COP30: cheat sheet on the energy transition text
Lula’s rallying cry on fossil fuels

By Linda Kalcher
President Lula might have taken many country delegations by surprise with his speech at the leaders summit when he said: “Accelerating the energy transition and protecting nature are the two most effective ways to contain global warming. I am convinced that, despite our difficulties and contradictions, we need roadmaps to reverse deforestation, overcome dependence on fossil fuels, and mobilize the necessary resources for these objectives — all in a fair and planned way.”
These words were a rallying cry, literally, for countries to come together and mobilise around these two roadmaps. An alliance of over 80 countries called for a roadmap to transition away from fossil fuels in a just, orderly and equitable manner and linking it to investments. This is the most significant alignment we’ve seen on addressing fossil fuels since Dubai. It proves that the famous “paragraph 28” on the energy transition has not faded away since COP28.
Even as recently as the UN General Assembly, 20 leaders signed a joint letter pushing for progress on implementing Paragraph 28. This is all underscored by the undeniable fact that renewables are cheaper.
Momentum meets consensus
It was this alliance that responded to the rallying cry of President Lula and Minister Silva. It is they that can now embolden the Brazilian presidency to put the acceleration of energy transition at the centre of the Mutirão and the response to the ‘ambition gap’ to 1.5C.

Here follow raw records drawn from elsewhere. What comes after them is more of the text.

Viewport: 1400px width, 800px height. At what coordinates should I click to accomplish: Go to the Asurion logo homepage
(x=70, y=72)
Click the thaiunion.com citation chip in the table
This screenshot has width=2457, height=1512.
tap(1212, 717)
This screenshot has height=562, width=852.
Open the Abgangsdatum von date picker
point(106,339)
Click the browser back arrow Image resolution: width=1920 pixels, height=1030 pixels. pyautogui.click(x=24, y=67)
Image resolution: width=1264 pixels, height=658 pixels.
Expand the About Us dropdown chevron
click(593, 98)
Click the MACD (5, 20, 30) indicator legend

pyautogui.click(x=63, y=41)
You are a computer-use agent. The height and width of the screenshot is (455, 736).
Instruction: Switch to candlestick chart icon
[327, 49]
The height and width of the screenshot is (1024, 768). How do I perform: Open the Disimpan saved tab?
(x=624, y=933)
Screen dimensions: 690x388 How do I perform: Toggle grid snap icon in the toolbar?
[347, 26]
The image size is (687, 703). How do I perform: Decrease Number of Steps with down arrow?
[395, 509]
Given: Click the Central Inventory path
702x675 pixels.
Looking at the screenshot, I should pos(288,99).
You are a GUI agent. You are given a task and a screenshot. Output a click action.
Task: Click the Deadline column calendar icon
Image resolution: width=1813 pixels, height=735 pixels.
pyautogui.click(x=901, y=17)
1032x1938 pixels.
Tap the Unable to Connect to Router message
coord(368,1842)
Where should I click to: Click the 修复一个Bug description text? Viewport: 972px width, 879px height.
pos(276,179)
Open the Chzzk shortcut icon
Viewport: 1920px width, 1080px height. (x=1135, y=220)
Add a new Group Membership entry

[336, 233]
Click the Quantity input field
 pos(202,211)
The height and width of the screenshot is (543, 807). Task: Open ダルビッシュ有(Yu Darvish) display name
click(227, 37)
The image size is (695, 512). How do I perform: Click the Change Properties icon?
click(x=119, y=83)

Whilst the alliance is strong, to get a package across the line it will need to be strong on all elements (finance, adaptation, trade, NDC response). ‘Only’moving on the fossil fuels part without reassurances on finance flows and a tripling of adaptation finance will simply not fly. Even then, recent pushback from a handful of countries may prove too high a bar for this Presidency to land the roadmap we need this late in the day. Bringing together ministers to look into each other’s eyes and work out what the tradeoffs are feels like the vital next step.
The checklist/cheat sheet for text in Mutirão
The verb at the beginning of the sentence:
Weak: invites, recalls
Strong: encourages, decides…
The type of convening and presence:
Weak: “voluntary initiative”, workshop,
Strong: dialogues, ministerial round table
The existence of a process/supervision is good: hooks for future COPs (CMA meetings), reports, guidance by science, anything that can be aggregated into a “global roadmap” (created by countries from the bottom-up and then collated, based on fairness)
The key words: just, orderly and equitable, transition, fossil fuels, acceleration
The safeguards and enablers: nationally determined, investment
Linda Kalcher is Executive Director of pan-European think tank, Strategic Perspectives.